A case of alleged courier franchise fraud has surfaced in Agra, Uttar Pradesh, where a man claims he was cheated of ₹1.50 lakh after being promised a five-year courier business partnership.
According to the complaint, the company collected a security deposit while assuring the applicant that employee training, office setup and courier operations would begin within 45 days.
The business allegedly never became operational, and the deposited amount was not returned.
Five-Year Courier Franchise Offered
The complainant, Naveen Sharma, is a resident of Rajrai in Agra’s Tajganj area.
According to his complaint, he entered into an agreement with Dallas E Com Infotech Private Limited at its corporate office in New Delhi on October 5, 2025.
He alleged that company employee Harshit Singh introduced him to Shyamsundar and Rishali Raj.
The representatives reportedly offered him a courier franchise covering Agra postal zones:
- 282006
- 282009
The proposed arrangement was stated to be valid for five years.
₹1.50 Lakh Security Deposit Collected
According to the complainant, company representatives demanded a security deposit of ₹1.50 lakh before awarding the franchise.
They allegedly assured him that within 45 days the company would complete:
- Staff training
- Office establishment
- Operational arrangements
- Courier network activation
- Franchise onboarding
Relying on these assurances, Sharma deposited the requested amount.
Operations Allegedly Never Started
The complainant alleged that the company failed to commence courier services even after the promised 45-day period expired.
When he attempted to contact company officials:
- Telephone numbers were allegedly unreachable.

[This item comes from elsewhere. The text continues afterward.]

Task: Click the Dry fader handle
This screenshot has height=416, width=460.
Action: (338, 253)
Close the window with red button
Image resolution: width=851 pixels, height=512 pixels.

- No operational support was provided.
- The security deposit was not refunded.
- The promised office and courier services were not established.
He later allegedly discovered that several company branches operating in other locations had also closed.
Wider ₹3,000 Crore Fraud Claim Under Investigation
The complainant further alleged that the company used a similar model to collect deposits from approximately 1,000 franchise applicants across India.
He claimed that the total amount collected through the alleged scheme may have reached nearly ₹3,000 crore.
However, this larger figure has not been independently established.
Police are examining:
- The number of franchise holders
- Individual deposit amounts
- Company bank accounts
- Branch operations
- Refund records
- Total funds collected
The final scale of the alleged fraud will depend on documentary and financial evidence.
FIR Registered by Police
Based on the complaint, police registered a First Information Report under the relevant legal provisions.
Investigators are examining:
- Franchise agreements
- Corporate registration documents
- Bank account statements
- Deposit receipts
- Digital communications
- Payment trails
- Company office records
- Roles of directors and employees
Authorities are also seeking to determine whether other individuals or entities assisted in collecting or diverting franchise deposits.
Company Registration Alone Does Not Establish Legitimacy
Fraudulent franchise schemes often create an appearance of credibility through:
- Registered company names
- Corporate offices
- Printed agreements
- Professional presentations
- Sales representatives
- Promises of exclusive territory rights
However, the existence of a registered company or formal agreement does not guarantee that the underlying business model is genuine or financially viable.
Applicants should verify whether the company has active operations, customers, logistics infrastructure and a proven franchise network.
Common Warning Signs in Franchise Scams
Prospective franchisees should remain cautious when a company:
- Demands a large upfront security deposit
- Promises rapid business activation
- Offers guaranteed or assured income
- Pressures applicants to pay quickly
- Avoids providing audited financial statements
- Has limited operational history
- Refuses to provide existing franchisee references
- Uses personal or unrelated bank accounts for payment
A genuine franchise opportunity should be supported by verifiable operations, transparent financial terms and clear refund provisions.
Due Diligence Before Paying a Franchise Deposit
Before investing, applicants should independently verify:
- Ministry of Corporate Affairs records
- GST registration and return status
- Registered and operating office addresses
- Directors and beneficial owners
- Existing franchise locations
- Customer and vendor relationships
- Litigation and complaint history
- Audited financial statements
- Deposit refund conditions
- Territorial and operational rights
Payments should be made only to the officially verified company bank account after the agreement has been independently reviewed.
Conclusion
The Agra courier franchise case highlights the financial risks associated with unverified business opportunities and high upfront deposits.
Police are continuing to analyse company records, banking transactions, agreements and communications to establish whether the alleged conduct affected additional franchise applicants.
The ₹3,000 crore figure remains an allegation under investigation, and any determination of criminal liability will depend on the evidence presented during judicial proceedings.
Shunyatax Global Insight
Shunyatax Global says that a franchise agreement should be evaluated as an investment transaction, not merely a business opportunity.
Before paying any security deposit, applicants should verify the company’s operational history, audited accounts, existing franchise performance, refund clauses and bank details. A strong agreement should clearly define the launch timeline, obligations of both parties, permitted use of the deposit and consequences if operations do not begin as promised.